** EXERCISE GOAL **
Determine how many lines in the records hold the word "orange". Return the number alone.

(RECORDED INFORMATION begins)

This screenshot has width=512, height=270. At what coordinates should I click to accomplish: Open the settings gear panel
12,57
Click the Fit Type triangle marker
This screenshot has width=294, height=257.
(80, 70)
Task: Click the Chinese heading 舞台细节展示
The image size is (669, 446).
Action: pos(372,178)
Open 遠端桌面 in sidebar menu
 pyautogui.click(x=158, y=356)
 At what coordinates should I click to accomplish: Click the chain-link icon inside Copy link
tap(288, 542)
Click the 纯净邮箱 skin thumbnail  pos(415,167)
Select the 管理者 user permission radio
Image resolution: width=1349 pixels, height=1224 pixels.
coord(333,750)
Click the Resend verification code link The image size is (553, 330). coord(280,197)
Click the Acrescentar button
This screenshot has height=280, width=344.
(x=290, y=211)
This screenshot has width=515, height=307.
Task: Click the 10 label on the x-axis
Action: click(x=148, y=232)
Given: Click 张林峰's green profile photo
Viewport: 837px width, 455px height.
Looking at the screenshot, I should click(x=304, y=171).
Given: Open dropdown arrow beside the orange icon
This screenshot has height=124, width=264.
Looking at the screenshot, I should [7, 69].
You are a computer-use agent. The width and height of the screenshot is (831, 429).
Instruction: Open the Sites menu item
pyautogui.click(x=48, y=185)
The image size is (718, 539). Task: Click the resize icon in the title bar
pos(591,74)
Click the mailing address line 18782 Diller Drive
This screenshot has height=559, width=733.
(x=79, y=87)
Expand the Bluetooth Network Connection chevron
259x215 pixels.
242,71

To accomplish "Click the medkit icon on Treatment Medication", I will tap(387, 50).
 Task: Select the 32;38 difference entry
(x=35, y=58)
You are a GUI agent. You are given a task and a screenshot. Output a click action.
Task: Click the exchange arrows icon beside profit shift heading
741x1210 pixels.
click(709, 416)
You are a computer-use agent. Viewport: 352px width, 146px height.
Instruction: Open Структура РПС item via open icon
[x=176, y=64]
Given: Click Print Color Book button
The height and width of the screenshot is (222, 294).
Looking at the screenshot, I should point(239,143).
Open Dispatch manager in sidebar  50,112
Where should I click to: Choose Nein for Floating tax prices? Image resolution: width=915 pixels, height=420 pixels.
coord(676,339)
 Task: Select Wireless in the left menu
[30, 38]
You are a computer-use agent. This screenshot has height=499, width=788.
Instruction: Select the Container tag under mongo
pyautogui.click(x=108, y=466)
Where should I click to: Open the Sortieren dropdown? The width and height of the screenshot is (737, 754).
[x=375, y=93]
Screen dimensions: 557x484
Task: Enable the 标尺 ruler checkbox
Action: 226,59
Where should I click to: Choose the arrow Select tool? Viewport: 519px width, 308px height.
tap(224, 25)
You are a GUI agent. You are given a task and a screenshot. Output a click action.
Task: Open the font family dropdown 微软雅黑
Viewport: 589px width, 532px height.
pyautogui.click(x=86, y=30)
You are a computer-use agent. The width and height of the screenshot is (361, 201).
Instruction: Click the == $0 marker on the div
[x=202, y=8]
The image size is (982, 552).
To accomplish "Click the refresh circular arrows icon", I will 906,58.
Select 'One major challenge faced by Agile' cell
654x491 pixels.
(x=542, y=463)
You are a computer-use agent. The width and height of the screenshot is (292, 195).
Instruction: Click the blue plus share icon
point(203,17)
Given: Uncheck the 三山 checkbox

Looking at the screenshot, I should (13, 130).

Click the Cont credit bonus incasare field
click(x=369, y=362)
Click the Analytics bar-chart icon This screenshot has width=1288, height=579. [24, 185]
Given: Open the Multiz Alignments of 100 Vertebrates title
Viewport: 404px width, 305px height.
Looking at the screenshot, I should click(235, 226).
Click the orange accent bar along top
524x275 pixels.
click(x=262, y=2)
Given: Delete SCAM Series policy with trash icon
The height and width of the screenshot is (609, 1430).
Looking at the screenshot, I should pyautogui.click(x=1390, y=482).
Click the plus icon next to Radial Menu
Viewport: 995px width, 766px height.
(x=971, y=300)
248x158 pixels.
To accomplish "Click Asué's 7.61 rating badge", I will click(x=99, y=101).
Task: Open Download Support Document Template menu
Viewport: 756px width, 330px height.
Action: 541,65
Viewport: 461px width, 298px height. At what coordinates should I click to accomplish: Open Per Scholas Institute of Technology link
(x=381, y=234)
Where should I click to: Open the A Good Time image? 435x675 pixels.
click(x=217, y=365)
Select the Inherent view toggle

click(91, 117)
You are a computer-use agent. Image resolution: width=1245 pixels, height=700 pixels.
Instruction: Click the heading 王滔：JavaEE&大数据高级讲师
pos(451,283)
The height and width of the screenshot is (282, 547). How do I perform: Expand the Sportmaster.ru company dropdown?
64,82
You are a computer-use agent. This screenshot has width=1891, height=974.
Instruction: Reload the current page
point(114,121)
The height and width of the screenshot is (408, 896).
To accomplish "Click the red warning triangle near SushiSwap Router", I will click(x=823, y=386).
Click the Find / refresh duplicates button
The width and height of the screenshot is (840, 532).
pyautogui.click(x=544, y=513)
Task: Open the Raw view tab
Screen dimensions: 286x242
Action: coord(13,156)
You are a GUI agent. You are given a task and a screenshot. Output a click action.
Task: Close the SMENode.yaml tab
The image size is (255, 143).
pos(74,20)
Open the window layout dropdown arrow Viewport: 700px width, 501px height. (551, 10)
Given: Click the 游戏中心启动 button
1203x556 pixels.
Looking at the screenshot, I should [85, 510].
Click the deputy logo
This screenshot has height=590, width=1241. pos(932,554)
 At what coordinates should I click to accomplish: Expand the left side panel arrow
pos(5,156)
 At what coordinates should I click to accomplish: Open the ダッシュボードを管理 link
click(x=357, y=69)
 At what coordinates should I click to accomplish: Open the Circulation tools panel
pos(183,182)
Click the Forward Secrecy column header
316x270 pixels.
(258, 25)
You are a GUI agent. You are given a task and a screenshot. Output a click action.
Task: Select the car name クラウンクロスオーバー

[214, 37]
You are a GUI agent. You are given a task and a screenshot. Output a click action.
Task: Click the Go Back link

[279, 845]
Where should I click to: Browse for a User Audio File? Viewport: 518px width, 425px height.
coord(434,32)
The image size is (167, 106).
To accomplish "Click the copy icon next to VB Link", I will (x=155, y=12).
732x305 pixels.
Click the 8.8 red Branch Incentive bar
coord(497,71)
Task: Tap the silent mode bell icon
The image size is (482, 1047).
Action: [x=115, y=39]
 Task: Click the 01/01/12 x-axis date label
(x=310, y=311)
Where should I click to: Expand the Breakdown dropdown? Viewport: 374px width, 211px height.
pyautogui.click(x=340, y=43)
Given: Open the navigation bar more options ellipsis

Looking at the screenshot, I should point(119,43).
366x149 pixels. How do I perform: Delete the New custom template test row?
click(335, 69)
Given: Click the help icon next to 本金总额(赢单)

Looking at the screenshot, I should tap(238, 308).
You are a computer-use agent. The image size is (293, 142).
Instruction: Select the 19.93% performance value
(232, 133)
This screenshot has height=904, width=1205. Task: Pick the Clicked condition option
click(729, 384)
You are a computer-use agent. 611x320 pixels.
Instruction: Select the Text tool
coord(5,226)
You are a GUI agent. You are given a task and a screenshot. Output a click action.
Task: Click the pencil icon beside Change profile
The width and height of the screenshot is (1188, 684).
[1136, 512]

(RECORDED INFORMATION ends)

** ANSWER FOR THIS EXERCISE **
2